Species of gastropod

Arene miniata is a species of sea snail, a marine gastropod mollusc in the family Areneidae.

==Description==
(Original description) The shell is minute and white, ornamented with streaks of pale brown, or with dots and radiating blotches of bright rose-color.

The shell consists of approximately three whorls, including the protoconch. The entire surface is finely shagreen (covered in a granular texture). The shell lacks defined radiating sculpture, possessing only incremental growth lines.
The suture is distinct but not noticeably channeled.
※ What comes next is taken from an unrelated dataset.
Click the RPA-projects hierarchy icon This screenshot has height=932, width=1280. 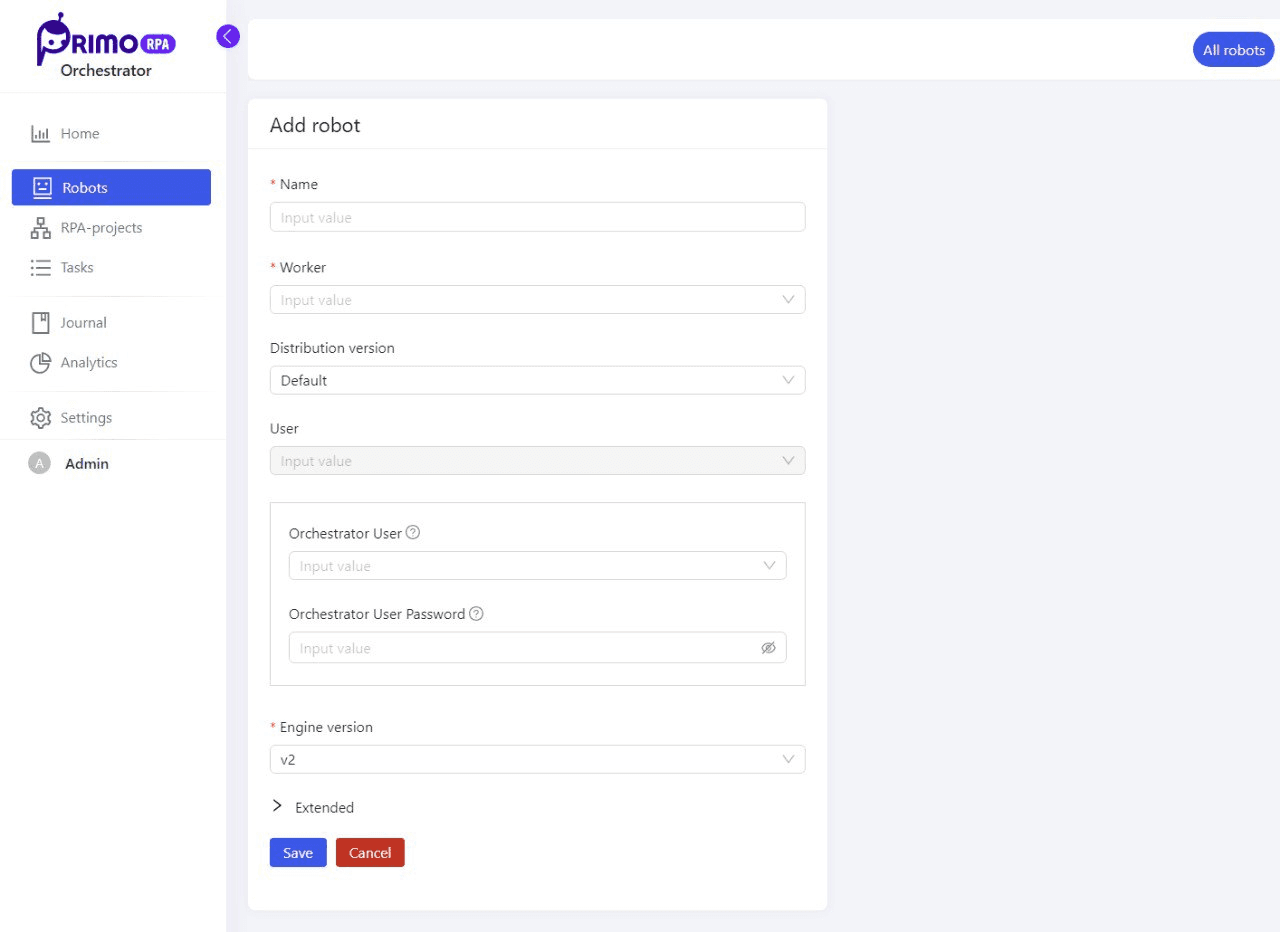tap(40, 228)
The spiral sculpture is the most prominent feature and is strongly differentiated. One small, generally minutely nodulous spiral rib is present at the suture. Two strong, non-nodulous spirals define the periphery, with one located near the periphery and the other exactly at the periphery. The wide umbilicus is bordered by two or three very strong, evenly noduled spirals. The outermost of these forms the umbilical carina (edge), with the others ascending steeply inside the umbilicus. All main spirals are separated by very deep channels. Fainter, intermediate spirals may occasionally appear on the outer surface.

The aperture is circular and becomes slightly varicose (thickened) in the adult. The operculum is multispiral, primarily calcareous, concave, and features a central perforation when weathered.

==Distribution==
This species occurs in the Caribbean Sea.